Prime Minister Andrej Plenkovic said on Tuesday that the non-attendance of President Zoran Milanovic at ceremonies marking Croatia's Statehood Day was "unprecedented." Pročitaj više
He called Milanovic’s insistence that this holiday is a holiday of the ruling party, the Croatian Democratic Union (HDZ), “outrageous”.
“Media outlets should raise the question of what kind of President Milanovic is when he disregards the Statehood Day of his own country. I find this unprecedended,” Plenkovic told the press after wreath-laying ceremonies at the Monument to the Homeland in the centre of Zagreb.
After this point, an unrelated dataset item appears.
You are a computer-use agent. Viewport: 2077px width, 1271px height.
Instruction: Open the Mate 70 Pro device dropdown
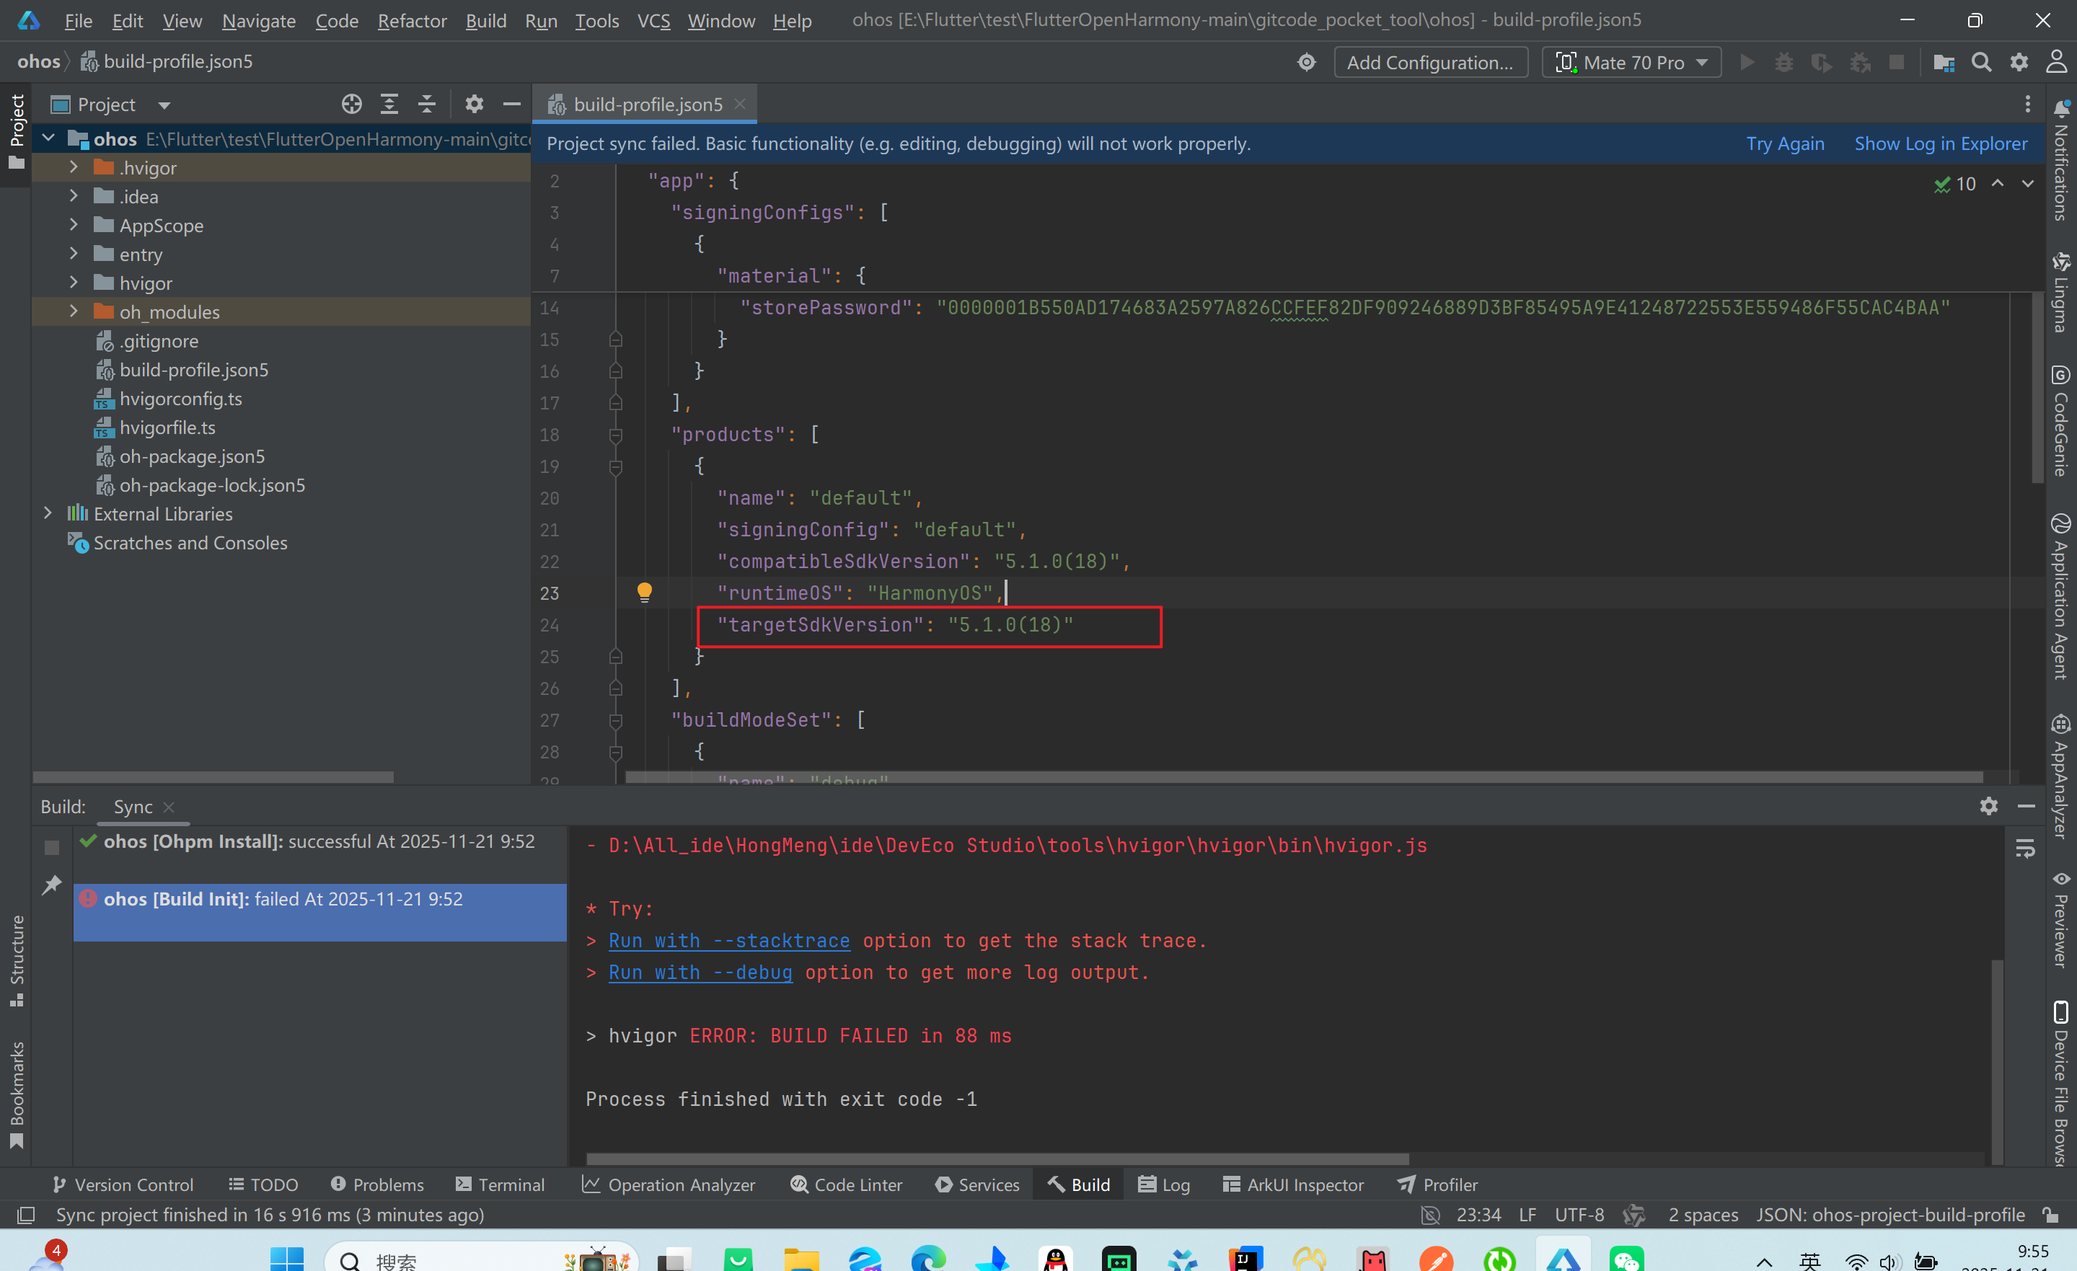pyautogui.click(x=1631, y=62)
Croatia today is observing Statehood Day in memory of 30 May 1990 when, after decades of communist rule, the first modern democratic Croatian parliament, the Sabor, was founded based on the results of the first multiparty elections held in April and May that year. The 1990 parliament was in office a little over two years. The first parliament adopted historic decisions on Croatia’s sovereignty and independence, on severing state and legal ties with the Yugoslav federation, as well as the 1990 Christmas Constitution. Its work was marked by the start of the war of independence.
The first Sabor had 351 members: the Croatian Democratic Union (HDZ) had 207 seats, the League of Communists of Croatia – Party of Democratic Changes, which later became the Social Democratic Party, won 107 seats, the Coalition of People’s Accord 21, and the Serb Democratic Party five, while 13 seats went to independent and ethnic minority MPs.
Plenkovic criticised the opposition also for not attending today’s ceremonies.
He said that the participation in the ceremonies was also an act of respect for Croatia’s laws and the decisions of the national legislature.
He said that it was not good to change one’s traditions, referring to a decision of the coalition government led by the Social Democratic Party in 2001.
Until 2001, 30 May was observed as Statehood Day and was a public holiday. That year the coalition government led by the SDP proclaimed 30 May Croatian Parliament Day, a memorial day.
In 2019, the HDZ majority in parliament reinstated 30 May as Statehood Day as it was in the 1990s.
The parliament speaker, Gordan Jandrokovic, who participated in today’s ceremonies, also called out Milanovic for his failure to participate in today’s ceremonies.
It would be natural that the president is here for observing Statehood Day, this is one of our greatest holidays, said Jandrokovic, adding that our choices also show the values which we nurture.
Milanovic has said that he does not recognise 30 May as Statehood Day and that reinstating this as a public bank holiday was “an act of muscle-flexing by the parliamentary majority”.